Second, telehealth has limited utility for most care delivery. Telehealth is amazing for behavioral health, highly efficient for radiologists, a viable alternative for some critical care medicine and home-based monitoring, and frequently useful for dermatology. Notably, health systems don’t generate margin on any of those services.

Third, and most importantly, telehealth is increasingly a commodity, which Amazon’s market entry demonstrates. Amazon’s core business model is to match demand with supply and then distribute that supply to the demand with ruthless efficiency and massive scale. Technology is not a problem for the company that created a multi-billion-dollar technology vertical – cloud computing – out of nothing. With CMS effectively eliminating the barrier of providers practicing across state lines, a centralized physician network can treat patients anywhere through technology and be reimbursed by the largest single payer in the US. As for credentialling, Amazon has a division called MTurk, “a crowdsourcing marketplace that makes it easier for individuals and businesses to outsource their processes and jobs to a distributed workforce who can perform these tasks virtually.”[6] Credentialling is a task that seems amenable to mechanical turks. What remains is matching supply – a network of technology savvy physicians, i.e., all of them – to demand – American consumers, 150,000,000 of which are already Amazon Prime members.[7],[8] Delivering a physician via a computer to chat with an Amazon Prime member will not be an inordinate challenge for a company that can deliver your groceries from Whole Foods two hours after you place the order.

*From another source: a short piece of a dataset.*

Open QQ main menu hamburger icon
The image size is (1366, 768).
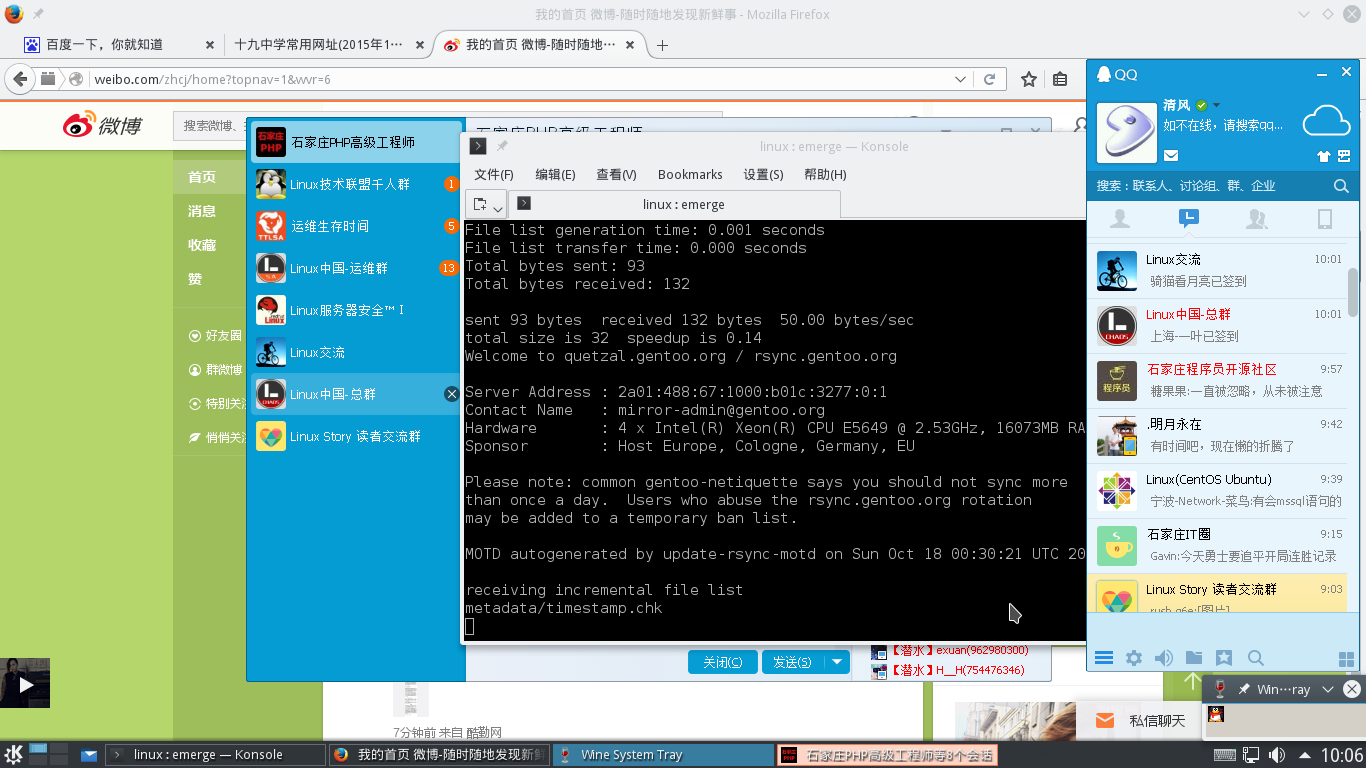[x=1104, y=658]
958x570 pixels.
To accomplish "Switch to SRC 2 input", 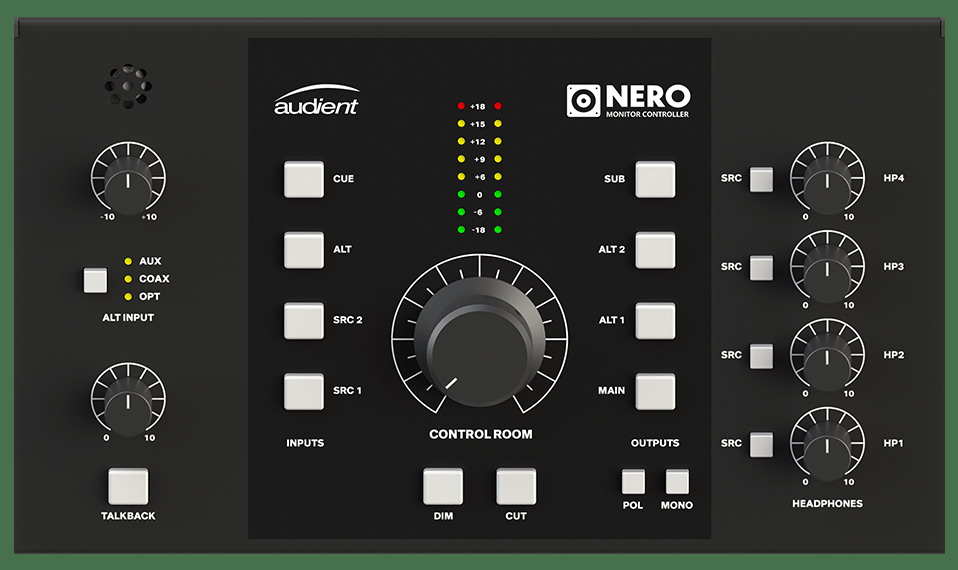I will [x=303, y=320].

It is also not a coincidence that large payers have entered the telehealth market directly. Although United and Cigna and Aetna lack the ability to match demand and supply as well as Amazon, they can unilaterally eliminate the friction cost of credentialling while using benefit design to steer their members to their captive platforms.

If the telehealth market is a “swamp” filled with Amazon and large payers, then how is your health system going to differentiate itself and compete? Why would you want to?

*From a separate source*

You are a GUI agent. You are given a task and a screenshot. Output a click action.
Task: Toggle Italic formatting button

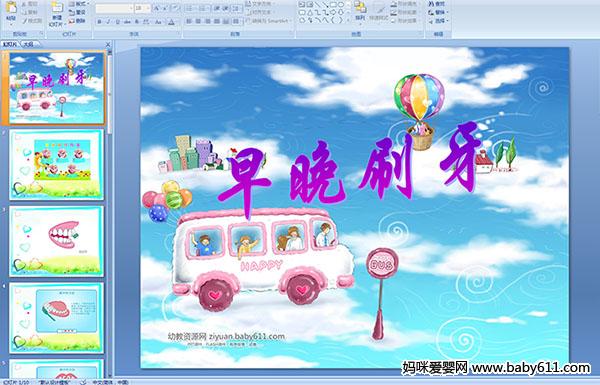coord(108,22)
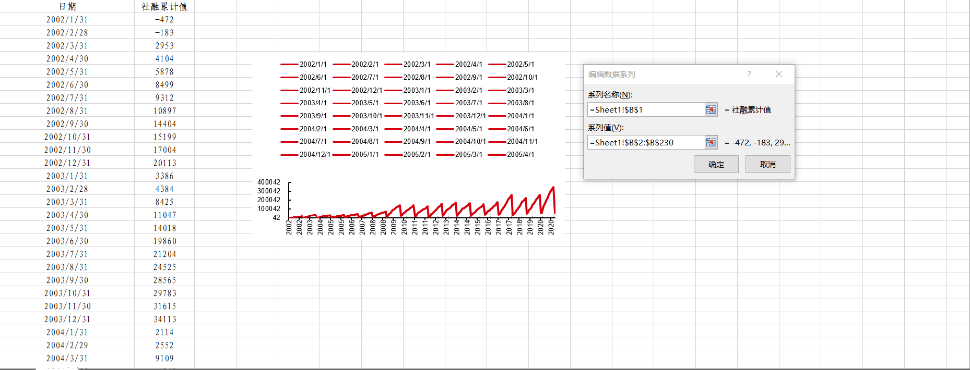
Task: Open help with the dialog's question mark
Action: tap(749, 74)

What separates hospitals from all other providers is the ability to deliver complex healthcare services, not commodity health services. Health systems don’t advertise their excellence in skin tag removal because hundreds of thousands of providers can deliver that care. Health systems market their excellence in complex clinical services because that is what they can uniquely do, which is why those services are marginally profitable.

Why are health systems throughout the U.S. following the siren song of telehealth? For some, because of the incessant media attention on telehealth; for others, because of spending too much time and money with consultants; for others, because of their fixation on their own internal growth in telehealth delivery from 2019 to 2020, aka the law of small numbers, confusing a market aberration caused by a global pandemic with a trend.

38,000,000 Americans used telehealth last year, but 292,000,000 did not. Do you want to focus your strategy on 12% of the population that used a commodity service (once or twice), or do you want to focus on the 100% of the population for whom Amazon will not provide cardiology or orthopedics or oncology care?

As you consider whether to invest limited financial resources in an increasingly commoditized market, ask yourself which consumers you are attracting. Are they the consumers your health system needs to win in the negative-sum game of the hospital business? Do you know who those prized consumers are? Do you know your true “share of care”?


[1] American Well Corporation (AMWL) Q4 2020 Earnings Call Transcript | The Motley Fool

[2] https://pubmed.ncbi.nlm.nih.gov/16330791/

[3] https://www.healthaffairs.org/doi/abs/10.1377/hlthaff.2011.1132

[4] https://telehealth.hhs.gov/providers/policy-changes-during-the-covid-19-public-health-emergency/telehealth-licensing-requirements-and-interstate-compacts/

[5] Trilliant data analysis, March 2021.